ASSIGNED TASK: Once the line containing "You are a GUI" is found in the entries below, reproduce it and every line after it, stopping at and including the line containing "This screenshot has height=712, width=985."; reproduce nothing else, and keep each line exact.

RECORD EXCERPTS:
+++++
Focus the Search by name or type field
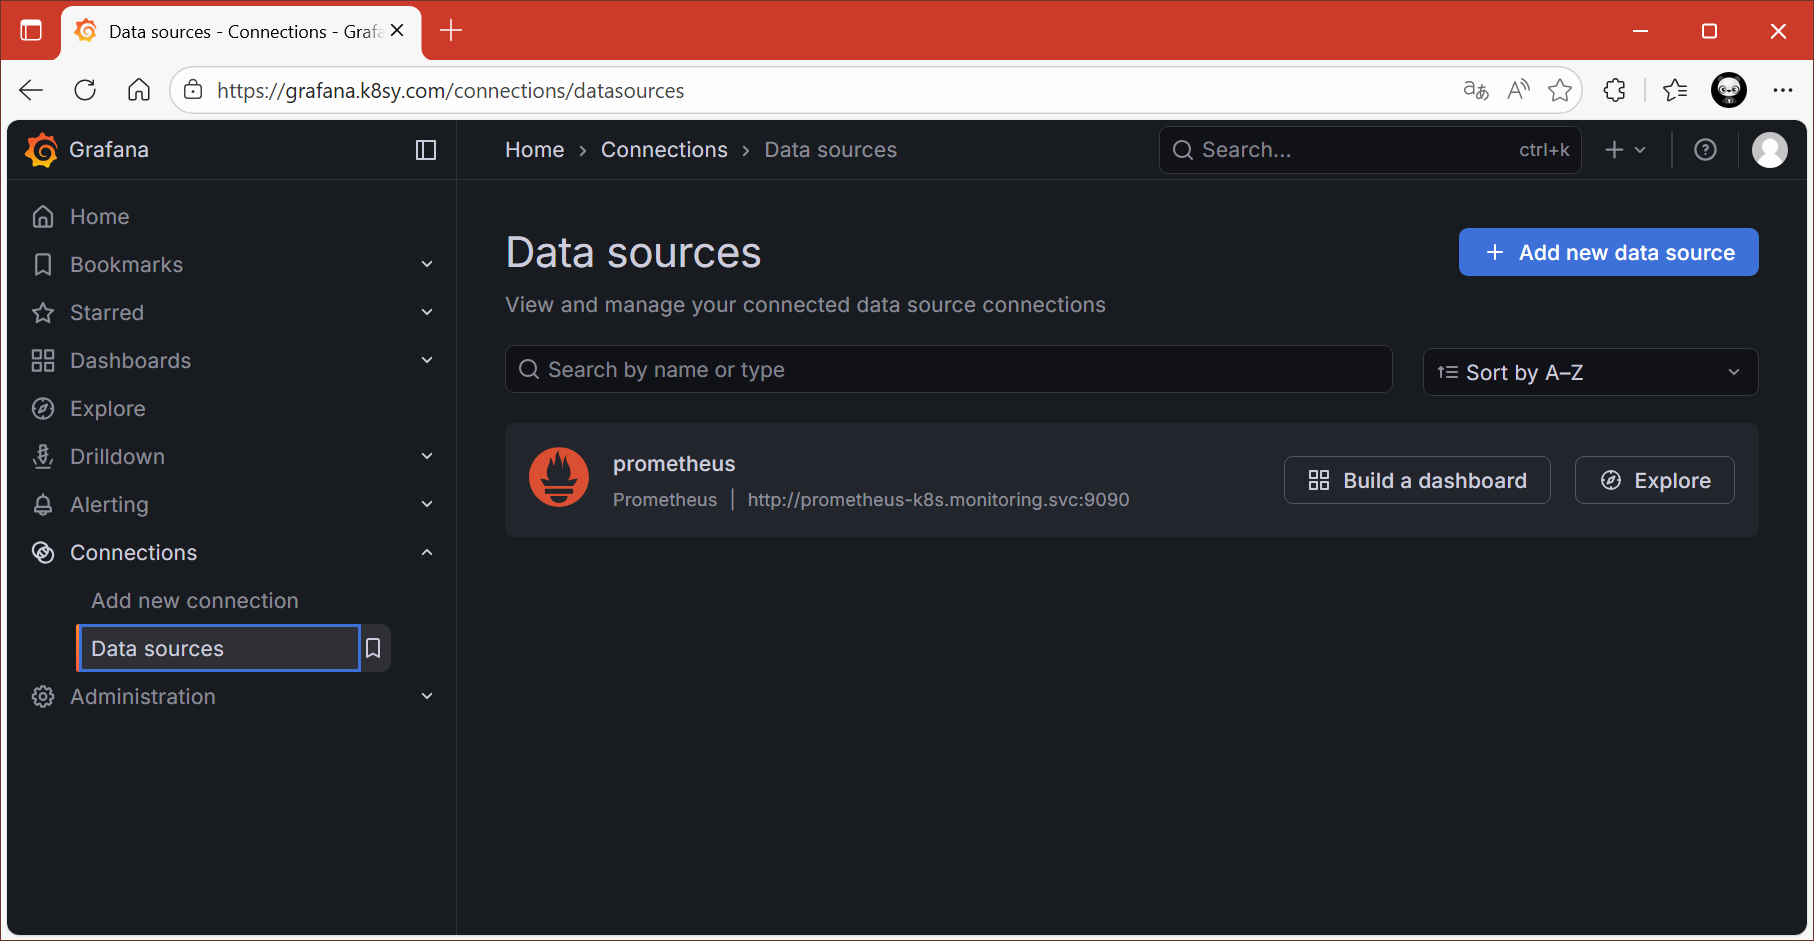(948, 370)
+++++
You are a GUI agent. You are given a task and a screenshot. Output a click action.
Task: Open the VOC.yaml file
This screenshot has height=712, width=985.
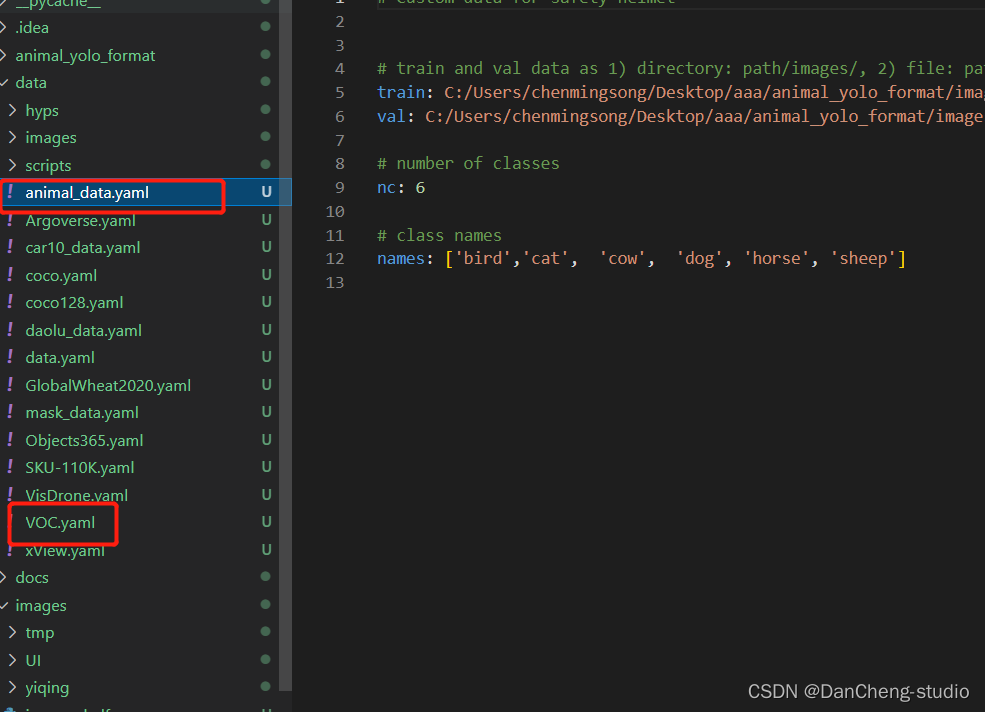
+++++
RESPONSE TO THIS TASK:
You are a GUI agent. You are given a task and a screenshot. Output a click action.
Task: Open the VOC.yaml file
This screenshot has height=712, width=985.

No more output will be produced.